What are the means mentioned? If I look at 13.1 of this reference, I see that the THIRD_PARTY option
"MUST NOT be implemented or used" unless the network is trusted, and the example of trusted network
is the case where there's an ACL on PCP client/PCP server/network.
Can you be more explicit in your recommendations?
[Med] I made the following change :

OLD:

   This document defines a procedure to create PCP mappings for third

   party devices belonging to the same subscriber.  Means to prevent a

   malicious user from creating mappings on behalf of a third party must

   be enabled as discussed in Section 13.1 of [I-D.ietf-pcp-base<http://tools.ietf.org/html/draft-ietf-pcp-upnp-igd-interworking-08#ref-I-D.ietf-pcp-base>;].

NEW:

   This document defines a procedure to create PCP mappings for third
   party devices belonging to the same subscriber.  Means to prevent a
   malicious user from creating mappings on behalf of a third party must
   be enabled as discussed in Section 13.1 of [I-D.ietf-pcp-base].  In
   particular, THIRD_PARTY option MUST NOT be enabled unless the network
   on which the PCP messages are to be sent is fully trusted.  For
   example if access control lists are installed on the PCP client, PCP
   server, and the network between them, so those ACLs allow only
   communications from a trusted PCP client to the PCP server.

Better?


3- You reference [Sec-DCP] but do not provide the URL, nor version number.

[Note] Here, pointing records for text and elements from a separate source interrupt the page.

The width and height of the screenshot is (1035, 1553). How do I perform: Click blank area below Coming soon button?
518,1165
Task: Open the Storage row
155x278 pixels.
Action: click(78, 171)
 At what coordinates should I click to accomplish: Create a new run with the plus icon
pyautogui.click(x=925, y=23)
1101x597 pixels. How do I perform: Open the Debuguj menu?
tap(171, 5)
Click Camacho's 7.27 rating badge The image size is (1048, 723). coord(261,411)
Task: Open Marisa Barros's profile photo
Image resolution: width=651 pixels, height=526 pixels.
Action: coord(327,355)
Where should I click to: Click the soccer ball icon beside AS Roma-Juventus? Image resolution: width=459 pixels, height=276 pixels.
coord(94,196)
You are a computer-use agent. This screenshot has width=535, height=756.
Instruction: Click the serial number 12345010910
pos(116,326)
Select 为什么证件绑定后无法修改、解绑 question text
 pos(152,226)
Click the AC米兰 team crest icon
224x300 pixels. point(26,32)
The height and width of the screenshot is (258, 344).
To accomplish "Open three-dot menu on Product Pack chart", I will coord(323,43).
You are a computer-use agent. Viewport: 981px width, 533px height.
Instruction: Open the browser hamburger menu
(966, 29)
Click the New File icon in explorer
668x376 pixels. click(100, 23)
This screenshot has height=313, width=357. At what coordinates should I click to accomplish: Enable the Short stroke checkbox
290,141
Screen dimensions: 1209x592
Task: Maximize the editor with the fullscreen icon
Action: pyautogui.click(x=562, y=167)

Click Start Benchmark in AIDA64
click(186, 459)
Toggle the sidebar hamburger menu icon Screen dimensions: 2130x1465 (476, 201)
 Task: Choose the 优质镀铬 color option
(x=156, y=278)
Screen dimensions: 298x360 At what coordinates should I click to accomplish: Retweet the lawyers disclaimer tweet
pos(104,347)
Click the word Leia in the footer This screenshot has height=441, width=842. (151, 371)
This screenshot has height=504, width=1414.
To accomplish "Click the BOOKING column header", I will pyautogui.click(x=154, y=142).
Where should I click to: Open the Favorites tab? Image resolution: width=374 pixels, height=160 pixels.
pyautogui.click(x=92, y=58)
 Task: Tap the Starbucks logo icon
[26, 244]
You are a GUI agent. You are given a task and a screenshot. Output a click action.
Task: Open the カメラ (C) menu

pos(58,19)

Since this is an external
document, it would be great.
Also, the one I found (http://upnp.org/specs/gw/UPnP-gw-DeviceProtection-v1-Service.pdf
accessible from page http://upnp.org/specs/gw/deviceprotection1/) is from Feb. 2011, not 2009.

[Med] Fixed. Thanks.

4- I don't see any threat model in this Security Discussions section.
There's good one in [I-D.ietf-pcp-base], but this is a different protocol, deployed differently.
What can we say for the IWF itself?
[Med] This document does not define a new protocol. [I-D.ietf-pcp-base] discusses security considerations without any assumption on how PCP messages are triggered: user interface, application, etc. This document focuses on the particular case where PCP messages are triggered by IGD ones. As such this document does not change the threat model discussed in the base PCP specification. For the UPnP IGD leg, we provided some security recommendations defined by the UPnP Forum.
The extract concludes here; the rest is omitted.